Friday, March 11th, 2022 at 3pm
Michigan League Ballroom


Michigan Speaker

Vijay Subramanian

Associate Professor of Electrical Engineering and Computer Science, University of Michigan

About

Vijay Subramanian is an Associate Professor in the EECS Department at the University of Michigan since 2014. After graduating with his Ph.D. from UIUC in 1999, he did a few stints in industry, research institutes and universities in the US and Europe before his current position. His main research interests are in stochastic modeling, networks, applied probability and applied mathematics. A large portion of his past work has been on probabilistic analysis of communication networks, especially analysis of scheduling and routing algorithms. In the past he has also done some work with applications in information theory, mathematical immunology and coding of stochastic processes. His current research interests are on game theoretic and economic modeling of socio-technological systems and networks, reinforcement learning and the analysis of associated stochastic processes.

Personal website

Statistics in Action for Reinforcement Learning

Abstract

The use of sufficient statistics for learning, and parametric and non-parametric learning of models is common in statistics. In this talk we highlight the relevance and use of these methodologies in reinforcement learning, i.e., data-driven control of unknown stochastic dynamical systems.

We start by describing the use of sufficient statistics, particularly the notion of an information state and its relaxation to an approximate information state, to develop criteria for simpler representations of decentralized multi-agents systems that can be use to obtain close-to-optimal policies in a data-driven setting. Specifically, within the centralized training with distributed execution framework, we develop conditions that an approximate information state based simpler representation should satisfy so that low regret policies can be obtained. A key new feature that we highlight is the compression of actions of the agents (and accompanying contribution to regret) that occurs as a result of an approximate information state. This is joint work with Hsu Kao at the University of Michigan that is to be presented at AISTATS 2022.
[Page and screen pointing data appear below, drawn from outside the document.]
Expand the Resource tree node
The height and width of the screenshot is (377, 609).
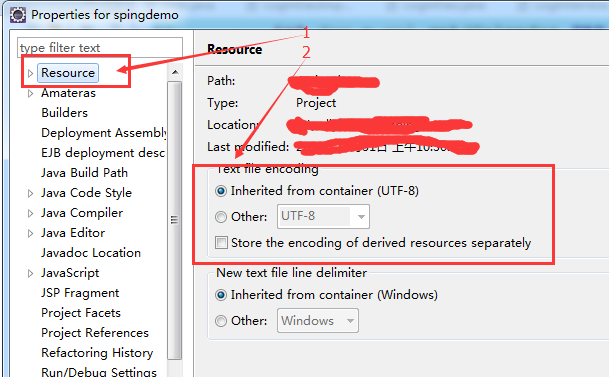click(x=30, y=73)
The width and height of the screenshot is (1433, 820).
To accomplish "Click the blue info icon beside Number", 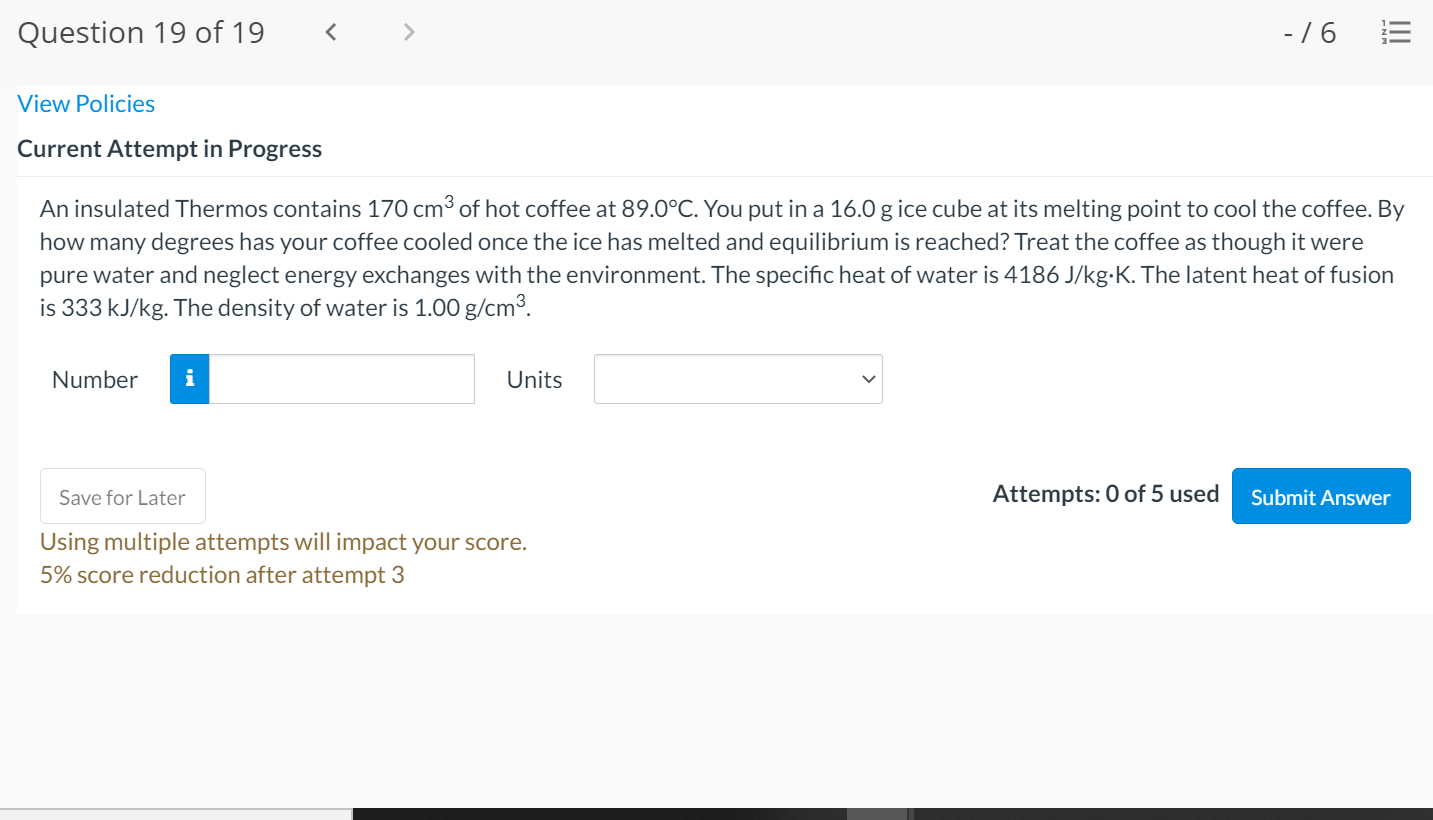I will (x=190, y=379).
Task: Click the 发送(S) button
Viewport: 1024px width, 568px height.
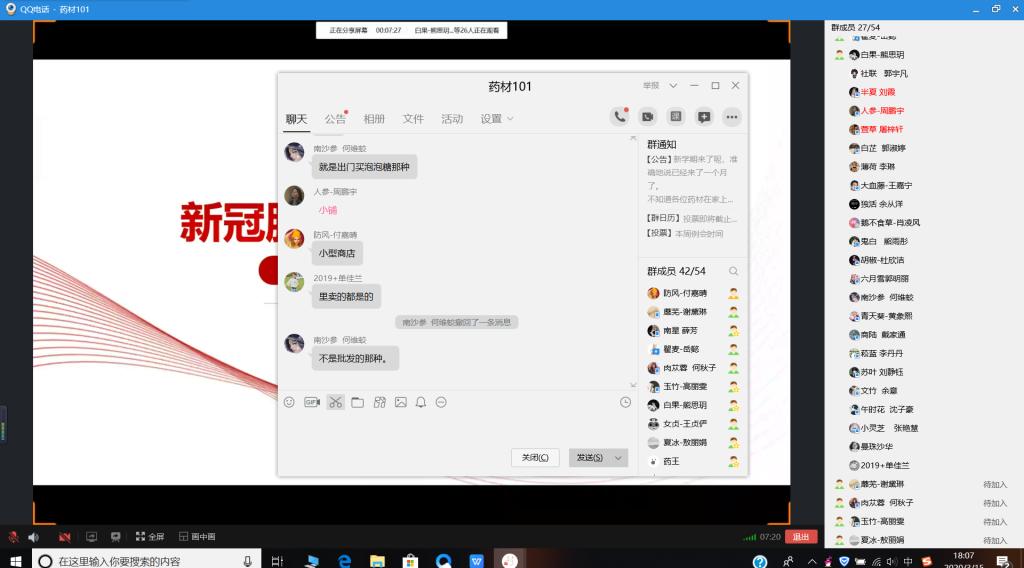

If time permits, we will also discuss recent work on challenges in parametric and non-parametric learning based optimal control in stochastic dynamic systems using self-tuning adaptive control ideas. In this work, we study learning-based optimal admission control for a classical Erlang-B blocking system with unknown service rate, i.e., an M/M/k/k queueing system. At every job arrival, a dispatcher decides to assign the job to an available server or to block it. Every served job yields a fixed reward for the dispatcher, but it also results in a cost per unit time of service. Our goal is to design a dispatching policy that maximizes the long-term average reward for the dispatcher based on observing the arrival times and the state of the system at each arrival; critically, the dispatcher observes neither the service times nor departure times. We develop an asymptotically optimal learning based admission control policy and use it to show how the extreme contrast in the certainty equivalent optimal control policies in our problem leads to difficulties in learning; these are illustrated using our regret bounds for different parameter regimes. This is joint work with Saghar Adler at the University of Michigan and Mehrdad Moharrami at the University of Illinois at Urbana-Champaign.